* **Task to carry out**
List every line of the material below that contains the word "should".

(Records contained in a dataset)
* * * *

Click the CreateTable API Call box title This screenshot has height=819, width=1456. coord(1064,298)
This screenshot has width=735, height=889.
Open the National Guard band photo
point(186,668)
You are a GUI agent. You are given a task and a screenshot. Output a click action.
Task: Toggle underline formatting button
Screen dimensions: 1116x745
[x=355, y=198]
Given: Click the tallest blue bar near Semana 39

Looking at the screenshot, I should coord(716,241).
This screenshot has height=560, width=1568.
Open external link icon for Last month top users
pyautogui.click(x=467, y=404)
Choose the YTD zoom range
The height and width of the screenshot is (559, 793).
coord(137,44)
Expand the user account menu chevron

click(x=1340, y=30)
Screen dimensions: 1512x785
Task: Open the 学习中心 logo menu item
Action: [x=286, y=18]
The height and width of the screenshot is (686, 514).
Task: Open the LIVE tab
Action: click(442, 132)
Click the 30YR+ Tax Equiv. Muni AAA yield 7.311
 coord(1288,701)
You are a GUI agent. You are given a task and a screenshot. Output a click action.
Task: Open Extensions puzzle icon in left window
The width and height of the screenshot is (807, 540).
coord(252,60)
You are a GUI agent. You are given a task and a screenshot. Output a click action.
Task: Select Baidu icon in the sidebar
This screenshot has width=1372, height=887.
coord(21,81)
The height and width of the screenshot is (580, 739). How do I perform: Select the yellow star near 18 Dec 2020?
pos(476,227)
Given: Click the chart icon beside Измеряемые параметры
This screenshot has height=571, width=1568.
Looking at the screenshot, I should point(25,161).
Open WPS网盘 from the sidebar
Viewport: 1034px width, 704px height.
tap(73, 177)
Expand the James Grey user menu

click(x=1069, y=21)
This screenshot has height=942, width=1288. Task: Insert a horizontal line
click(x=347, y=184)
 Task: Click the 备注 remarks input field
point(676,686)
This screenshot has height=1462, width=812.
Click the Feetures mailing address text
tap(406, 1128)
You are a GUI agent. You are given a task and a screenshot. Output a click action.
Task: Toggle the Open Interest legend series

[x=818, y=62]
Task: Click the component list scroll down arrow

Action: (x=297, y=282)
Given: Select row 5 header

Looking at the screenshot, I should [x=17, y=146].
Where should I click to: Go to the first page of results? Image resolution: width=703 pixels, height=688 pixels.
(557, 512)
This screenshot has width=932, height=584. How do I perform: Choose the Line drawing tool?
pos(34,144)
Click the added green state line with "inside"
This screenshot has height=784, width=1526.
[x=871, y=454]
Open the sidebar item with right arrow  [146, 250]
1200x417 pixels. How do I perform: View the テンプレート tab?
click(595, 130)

* * * *

* **Right answer**
Looking at the screenshot, I should coord(716,241).
Looking at the screenshot, I should point(25,161).
Looking at the screenshot, I should [x=17, y=146].
Where should I click to: Go to the first page of results? Image resolution: width=703 pixels, height=688 pixels.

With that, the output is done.